In general, we can embed $\widetilde{\mathbb{G}}_k\mathbb{R}^n\hookrightarrow\Lambda^k\mathbb{R}^n$ via $\mathrm{span}\{v_1,\cdots,v_k\}\mapsto v_1\wedge\cdots\wedge v_k$ (using ordered orthonormal bases, this is well-defined). The Hodge-star operator $\star:\Lambda^k\mathbb{R}^n\leftrightarrow\Lambda^{n-k}\mathbb{R}^n$ linearly extends orthogonal-complmentation between $\widetilde{\mathbb{G}}_k\mathbb{R}^n\leftrightarrow\widetilde{\mathbb{G}}_{n-k}\mathbb{R}^n$. In the event of $n=2k=4$, the star operator as $\pm1$-eigenspaces, each 3D. The space $\Lambda^2\mathbb{R}^4$ inherits an inner product from $\mathbb{R}^4$, in which case $\Lambda^2=\Lambda^2_+\oplus\Lambda^2_-$ is an orthogonal direct sum, with $a\wedge b\leftrightarrow a\wedge b\pm c\wedge d$ for every ordered orthonormal basis $\{a,b,c,d\}$. We can verify $\widetilde{\mathbb{G}}_2\mathbb{R}^4$ corresponds to $S^2\times S^2$ wrt this.

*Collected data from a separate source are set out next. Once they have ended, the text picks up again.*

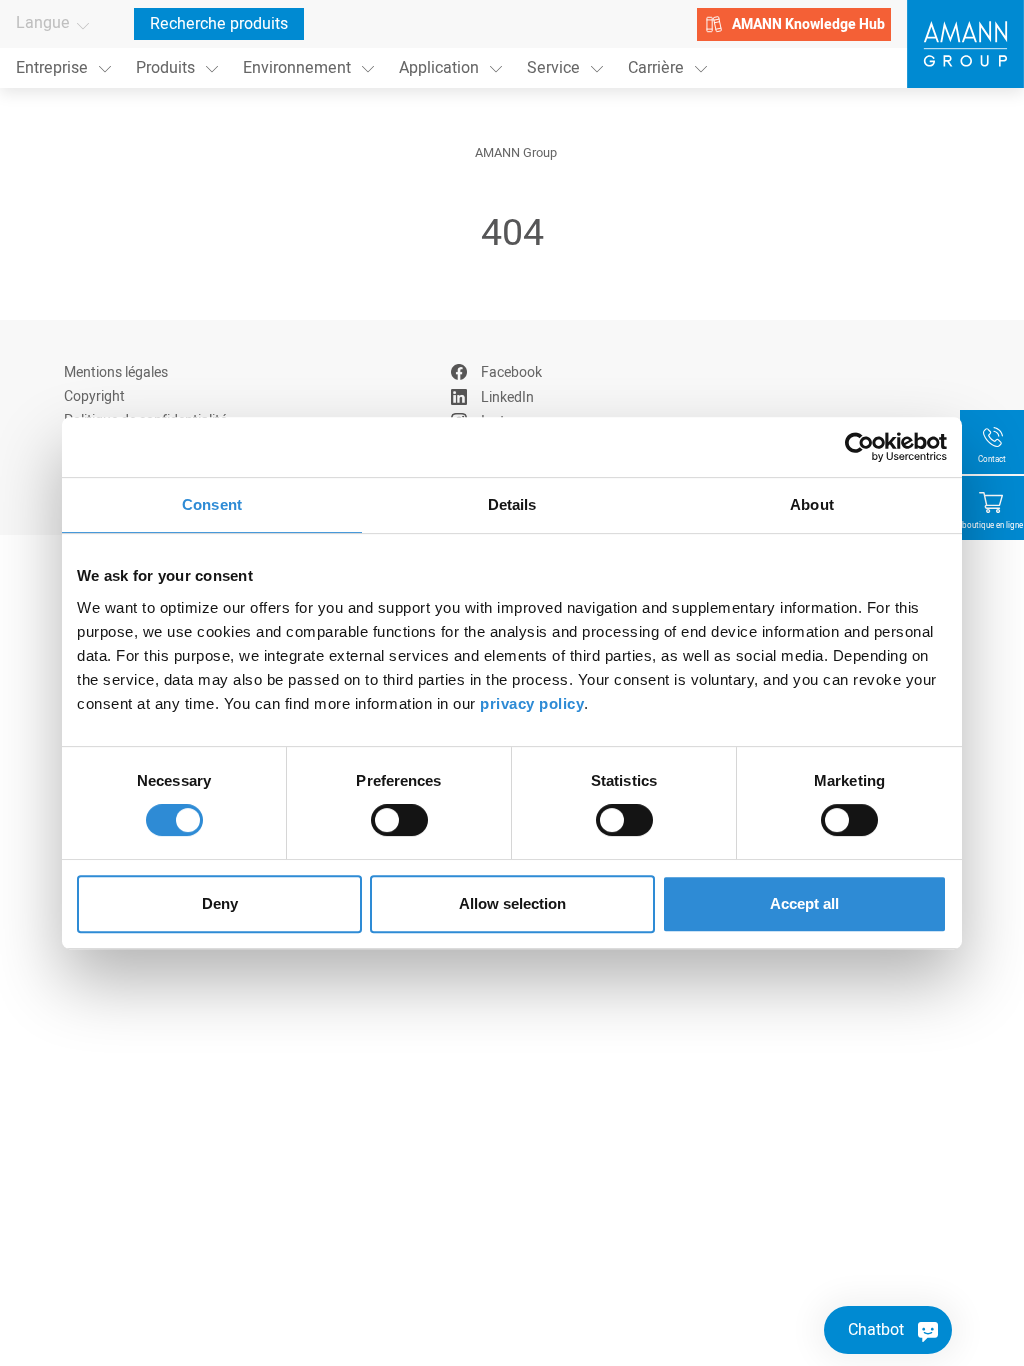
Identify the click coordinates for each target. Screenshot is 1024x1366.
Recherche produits (219, 24)
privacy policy (532, 703)
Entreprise (52, 68)
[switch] (399, 820)
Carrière (656, 68)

It is a standard fact that $\mathfrak{so}(n)\cong\Lambda^2\mathbb{R}^n$, where $a\wedge b$ represents the right-angle rotation from $a$ to $b$ (assuming $a,b$ are perpendicular unit vectors) in the $ab$-plane and acts as the $0$ map in the complement of the $ab$-plane. The $\star$-eigendecomposition basically corresponds to $\mathfrak{so}(4)\cong\mathfrak{so}(3)\oplus\mathfrak{so}(3)$, which is the infinitessimal version of $\mathrm{Spin}(4)\cong\mathrm{Spin}(3)\times\mathrm{Spin}(3)$.
In conclusion, $\widetilde{\mathbb{G}}_2\mathbb{R}^4\simeq S^2\times S^2$ is like the infinitessimal version of $\mathrm{Spin}(4)\cong S^3\times S^3$.